▸ **Directives**
[1] Copy the part of the passage on Ex parte Young that begins at the words "Otherwise, the suit" and stops after "828 (10th Cir.".
[2] Name every court case and treatise cited by title in the passage on Ex parte Young.
[3] Write the next part of the passage on Ex parte Young, picking up after its last sentence.

▸ **Quoted passage**
§ §
Otherwise, the suit is “merely making [the official] a party as a representative of the
state” and therefore impermissibly “attempting to make the state a party.” Id.
“The fact that the state officer, by virtue of his office, has some connection with
the enforcement of the act, is the important and material fact.” Id. Ex parte Young does
not require that the state official “have a ‘special connection’ to the unconstitutional act
or conduct.” Prairie Band Potawatomi Nation v. Wagnon, 476 F.3d 818, 828 (10th Cir.
2007). But it does require that the state official “have a particular duty to ‘enforce’ the
statute in question and a demonstrated willingness to exercise that duty.” Id. (quoting Ex
parte Young, 209 U.S. at 157); see also 13 Charles Alan Wright & Arthur R. Miller,
Federal Practice and Procedure § 3524.3 (3d ed., Oct. 2020 update) (“[T]he duty must
be more than a mere general duty to enforce the law.”).
§ §
▸ **Recorded data**

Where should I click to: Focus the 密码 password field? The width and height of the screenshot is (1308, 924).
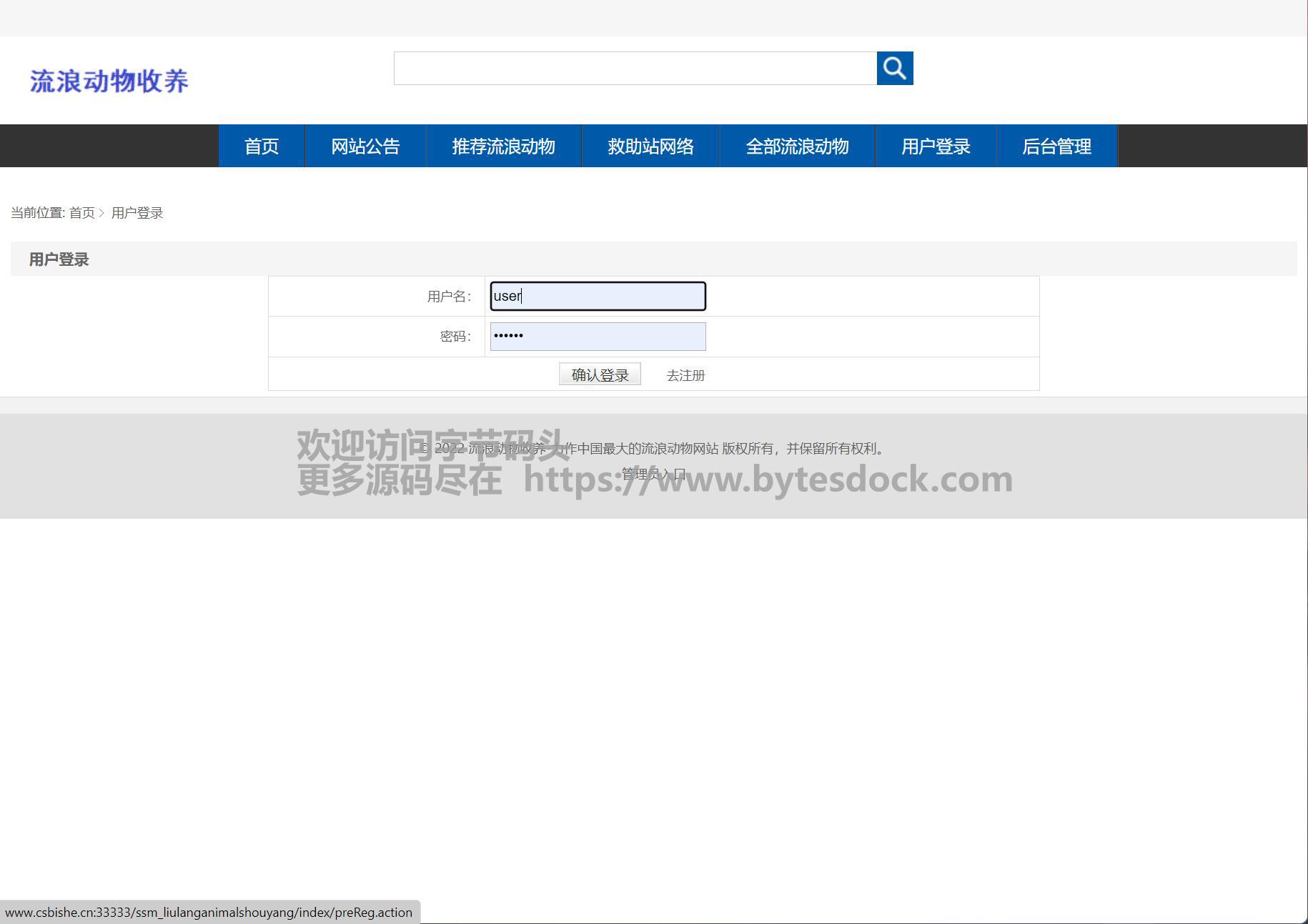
§ §
▸ **Task answers**
[1]
Otherwise, the suit is “merely making [the official] a party as a representative of the
state” and therefore impermissibly “attempting to make the state a party.” Id.
“The fact that the state officer, by virtue of his office, has some connection with
the enforcement of the act, is the important and material fact.” Id. Ex parte Young does
not require that the state official “have a ‘special connection’ to the unconstitutional act
or conduct.” Prairie Band Potawatomi Nation v. Wagnon, 476 F.3d 818, 828 (10th Cir.

[2]
Ex parte Young
Prairie Band Potawatomi Nation v. Wagnon
Federal Practice and Procedure

[3]
b. Analysis
Mr. Hendrickson sued the Governor and Attorney General of New Mexico in their
official capacities. But these officeholders do not enforce the exclusive representation
statute. Rather, members of the Public Employee Labor Relations Board (“PELRB”) do.
The Governor and Attorney General therefore do not fall within the Ex parte Young
exception and thus have Eleventh Amendment immunity to this suit.
26
i. PEBA and PELRB
The Public Employee Bargaining Act (“PEBA”) provides for a union to serve as
the exclusive representative for the employees in a bargaining unit. See N.M. Stat.
§ 10-7E-14. The PELRB “has the power to enforce provisions of the [PEBA].” See id.
§ 10-7E-9(F).19 For example, the PELRB “shall promulgate rules . . . for . . . the
selection, certification and decertification of exclusive representatives.” Id.
§ 10-7E-9(A), (A)(2).
The PELRB “consists of three members appointed by the governor.” See N.M.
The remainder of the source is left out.